So, I was planning a long series of posts about human nature and the significance of genetic and hormonal influences in many areas. I will get to that, but I felt compelled to respond to a particular claim. Megan McArdle, a blogger at The Atlantic online, responded affirmatively to a story by Tara Parker Pope in The New York Times Magazine. I think she relied heavily on Gina Kolata’s recent book Rethinking Thin, which I have not read. McArdle asserted that no evidence showed exercise makes one thinner.
In my series, I will go into how some researchers argue that some members of the media and lay public misunderstand the meaning of genetic influence on human attributes and behavior. Exercise and diet are not the panacea that some might think growing up in the West. Still, is there truly no evidence that exercise does not make one thinner?
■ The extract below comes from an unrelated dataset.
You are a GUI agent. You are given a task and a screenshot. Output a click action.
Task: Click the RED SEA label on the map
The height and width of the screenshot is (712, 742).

Several genetically informed studies have found that exercise attenuates a genetic propensity towards obesity. Other studies of twins have found that physically active twins are leaner than their more sedentary counterparts in discordant pairs.
In a 1998 study in Obesity Research (now Obesity), Rose et. al studied a sample of female twins. Here is the abstract of their findings on waist circumference.
This study examines genetic and behavioral determinants of waist-hip ratio (WHR) and waist circumference among women twins.
RESEARCH METHODS AND PROCEDURES:
Six hundred eighty participants from the second examination of the Kaiser-Permanente Women Twins Study (1989 to 1990) were included. Women ranged in age from 31 to 90 years, and included 59% monozygotic and 41% dizygotic twins. Heritabilities of WHR and waist circumference were estimated (range=0 to 1) using three different statistical methods. Linear regression models that adjusted for the lack of independence within twin pairs were used to assess associations between behavioral variables, WHR, and waist circumference.
Age and body mass index-adjusted heritability estimates ranged from 0.36 to 0.61 for WHR and 0.72 to 0.82 for waist circumference. When considered individually, after adjusting for age and body mass index, all behavioral characteristics, except calorie-adjusted fat intake, were significantly (p<0. 10) associated with waist circumference and WHR. Greater central adiposity was associated with lower education, higher alcohol consumption, lower physical activity, current cigarette smoking, higher parity, and postmenopausal status without hormone replacement therapy. In multivariate models, these associations persisted, except neither educational attainment nor alcohol intake was significantly associated with waist circumference. In longitudinal analyses, both measures were positively associated with current or recent-past smoking; infrequent or inconsistent physical activity; and long-term, daily consumption of alcohol.
These cross-sectional and longitudinal associations are consistent with genetic and behavioral predictors of waist circumference and WHR. Whereas the evidence for genetic influences is stronger for waist circumference, both body fat measures may be similarly influenced by the behavioral factors considered.
McCaffery et. al (2009) found effects of exercise on body mass index in a sample of Vietnam War-era male twins. Fortunately, this paper is open-access.
A recent meta-analysis compared sedentary and active individuals with an allele known to increase the risk of obesity. Its authors found that “All studies identified to have data on the FTO rs9939609 variant (or any proxy [r2>0.8]) and PA were invited to participate, regardless of ethnicity or age of the participants. PA was standardized by categorizing it into a dichotomous variable (physically inactive versus active) in each study. Overall, 25% of adults and 13% of children were categorized as inactive. Interaction analyses were performed within each study by including the FTO×PA interaction term in an additive model, adjusting for age and sex. Subsequently, random effects meta-analysis was used to pool the interaction terms. In adults, the minor (A−) allele of rs9939609 increased the odds of obesity by 1.23-fold/allele (95% CI 1.20–1.26), but PA attenuated this effect (pinteraction = 0.001). More specifically, the minor allele of rs9939609 increased the odds of obesity less in the physically active group (odds ratio = 1.22/allele, 95% CI 1.19–1.25) than in the inactive group (odds ratio = 1.30/allele, 95% CI 1.24–1.36). No such interaction was found in children and adolescents.
Some might argue that they’d like to see evidence such as trials, not just associations. I’ll discuss that in a later post.